I feel like I am at a breaking point. I can’t do it anymore, all of my parts and versions of myself that carry my trauma and issues are screaming ‘choose me!’ Choose their trauma responses, defense mechanisms and my soul can’t see the way. As I begin to navigate my way through it, I begin to blow up my sense of place in this world. Just as our reality did when the pandemic hit. And like my placement was blown up when I experienced this trauma at fourteen. Blown up and scattered in a million pieces.
My anxiety stems from a place of control: somewhere between a perceived lack of and need for constant control. It was definitely there from birth because I remember being anxious in elementary school. However, it took hold, was fertilized, and became my need for living the night I wrote about two years ago. I lost control of myself, of others, and life. Therefore, I obsess over everything and everyone; and as a result, I make fast decisions when I see a resemblance of how a situation played out in my head. Recently, I learned from the lovely hosts of My Favorite Murder that these “outcomes”— unknown scenarios— the ones that play on a loop, “are just scary stories you tell yourself because you think it will help you control the world, and it doesn’t.”
That was a slap in the face.
So, it makes sense why I am going through a spiritual upgrade. I am in one year in my numerology cycle and I feel like we are on the cusp of a new “normal.” An awakening that sparked two years ago; burned down in 2020; and rising from the ashes in 2021. Me.
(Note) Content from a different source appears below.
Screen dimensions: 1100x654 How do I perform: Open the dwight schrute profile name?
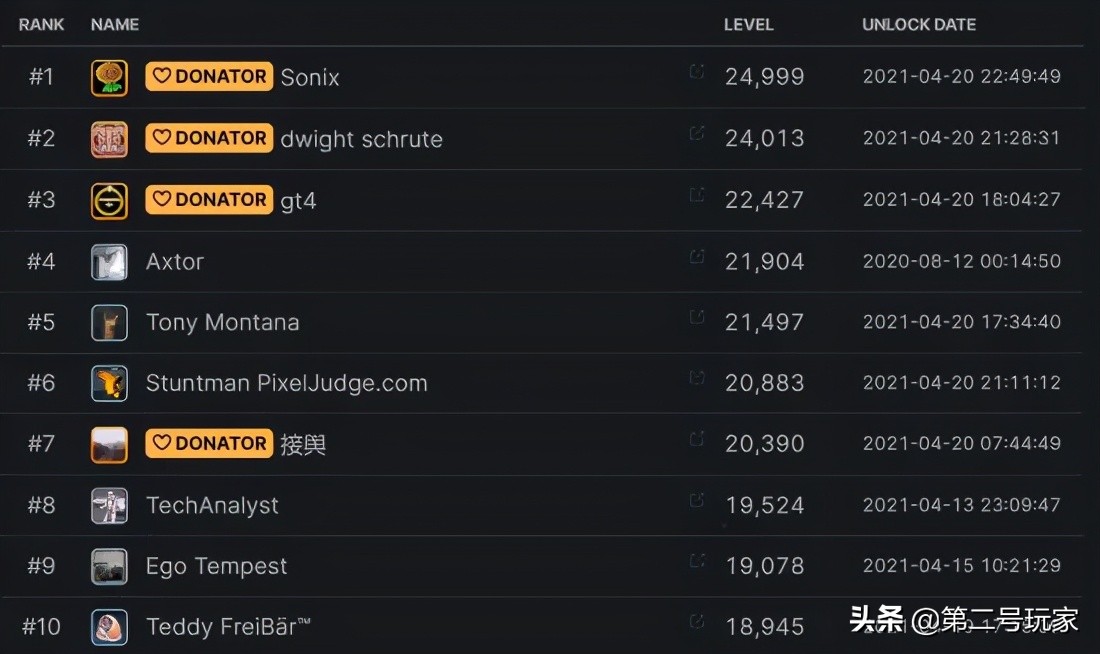361,139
I choose me, I choose to love myself. That was the lesson. I ended a lot of old patterns and ways of thinking because I decided to choose me. It’s not about other people loving me, my journey is about loving and accepting myself. For so long I was putting others’ interests before my own. At some point enough is enough.
But that doesn’t mean I see the light right now. I am so lost. Every waking moment is consumed by a million of questions: Where do I begin, where do I belong when this is all over? Who is this new version of me? What am I like post pandemic? Who am I? It plays over and over again like a broken record. The one thing I know is that I speak my truth and I am unapologetically myself, even if I don’t know who that is right now.
What I know for certain is I want healing. Being that today is the two-year anniversary of telling my story I’d like to invite you to donate to RAINN (Rape, Abuse, Incest National Network) in honor of someone in your life affected by sexual assault. If you feel inclined to, please share. It is a great way to be an ally and let those hiding their secrets in the shadows that you support them.
Nothing is linear and life can take five steps forward and two back. Choose yourself and be kind. I am sending my love to you all.